Emile Vernier: lettre ouverte

Copie de la lettre d’Emile Vernier reçue le 17 août à la rédaction  

Ça chauffe.

Ça devient même brûlant !!

Cette semaine, le SDIRAF a reçu un message d’une personne qui écrit : « je suis passé à la CPS et un des employés m’a annoncé qu’en 2018, la tranche B allait être diminuée de moitié ».

Est ce que c’est vrai ? Est ce que c’est faux ? On ne le sait pas, mais ce qui est sûr, c’est que c’est bien la première fois qu’un tel message vient de la CPS. Ce qui est sûr, c’est que malheureusement, cela vient prouver que ce que dit le SDIRAF depuis des années, c’est la vérité.

Quand le SDIRAF annonce que les réserves de la tranche A ont été vidées, on doute. Quand le SDIRAF annonce que les pensions peuvent baisser, on doute. Quand le SDIRAF annonce une manifestation ou un rassemblement, on ne veut pas entendre et on préfère dormir sur ses deux oreilles. Quand le SDIRAF exhorte le gouvernement à agir, ce dernier continue à ne rien faire.

Car qu’on ne s’y trompe pas, si la tranche B est touchée, la tranche A le sera aussi. Il est évident qu’avec -5milliards en réserve au début 2017, pour maintenir les pensions de retraite au niveau, il faut bien que la CPS pioche dans d’autres poches que celle de la tranche A, et donc, ne peut se servir que dans la tranche B, dans les prestations familiales qui elles, ont encore quelques réserves, mais pas grand chose.

A partir de là, que faire ?

Pas d’autre solution que de pousser notre gouvernement à prendre ses responsabilités, mais en extrême urgence cette fois. Car, nos « décideurs » savent très bien, et depuis des années déjà, ce qu’il faut faire pour sauver notre PSG et nos retraites.

Déjà, nos « décideurs » devraient donner l’exemple et montrer qu’ils soutiennent leur population en cotisant eux mêmes à la CPS. Peut-être ne le savez-vous pas, mais nos représentants à l’Assemblée et nos ministres ne cotisent pas à la CPS pour leur retraite. Non, eux, nos « décideurs » se sont taillés une bonne retraite, sans aucun danger. Et ils n’ont aucune crainte finalement de voir s’effondrer la retraite du peuple. Eux sont à l’abri.

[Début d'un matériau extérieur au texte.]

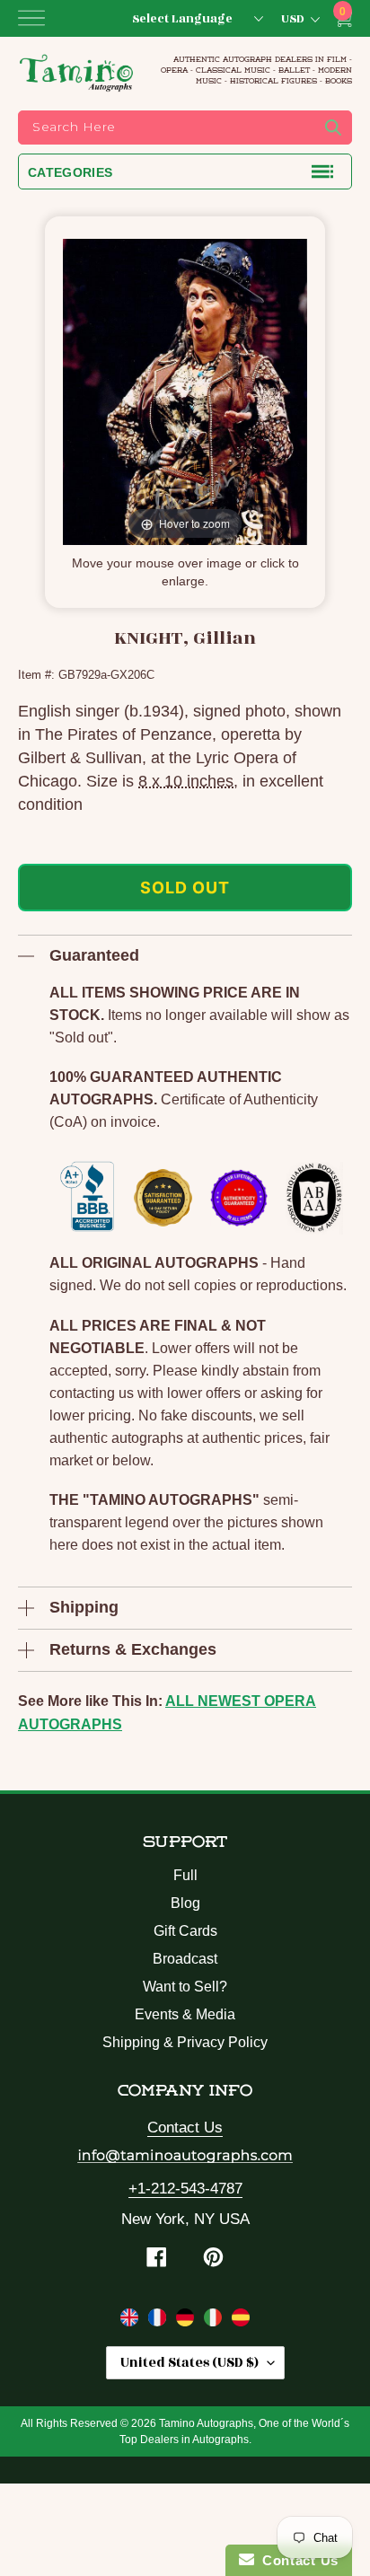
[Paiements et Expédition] (159, 2321)
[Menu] (31, 18)
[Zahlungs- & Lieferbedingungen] (187, 2321)
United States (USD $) (189, 2362)
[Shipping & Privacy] (131, 2321)
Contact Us (185, 2127)
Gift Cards (185, 1931)
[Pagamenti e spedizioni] (215, 2321)
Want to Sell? (185, 1986)
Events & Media (185, 2014)
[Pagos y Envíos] (240, 2321)
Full (185, 1875)
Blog (185, 1903)
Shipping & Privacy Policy (185, 2042)
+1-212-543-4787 (185, 2188)
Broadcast (185, 1958)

Ensuite, nos « décideurs » peuvent aussi changer les paramètres de la retraite CPS : taux et durée de cotisations, âge de départ à la retraite, taux de remplacement du salaire, etc… Il y a plusieurs possibilités de leviers à enclencher, mais ce n’est pas bon pour les salariés et à quelques mois d’une élection territoriale capitale pour revenir aux affaires, nos « décideurs » hésitent à se fâcher avec le peuple.

Enfin, il y a la proposition du SDIRAF. En mai dernier, le SDIRAF a écrit au Président Macron pour demander à la France de prendre en charge les dépenses de l’hôpital, soit plus de 25 milliards par an, financées à 20 milliards par la CPS, dont 12 milliards de salaires directs. Est-ce bien à la CPS de payer ces milliards ? Le déficit abyssal de la PSG vient aussi de cette charge qui est une conséquence des bouleversements sociologiques de notre société suite à l’arrivée du CEP en 1963 et des maladies radio induites que les 193 essais nucléaires, dont une majorité atmosphériques, ont apporté en cadeau à la société polynésienne.

Que nos « décideurs » ne fassent rien, c’est aussi de la responsabilité du peuple. En effet, nous sommes au courant de la situation, nous savons ce qui se passe, et nous ne disons rien. Nous nous cachons derrière le rideau pour ne pas voir la réalité. Et en ne faisant rien, nous envoyons un message à nos « décideurs » : c’est bon, on vous a élus, on a confiance !

On se trompe.

Attention à l’eau qui dort. A trop attendre, la marmite peut bouillir et exploser au moment où la CPS devra toucher au porte feuille des retraités d’aujourd’hui, mais aussi de demain. Et ce jour là, il sera trop tard.

On peut encore changer notre destin. Réveillons-nous.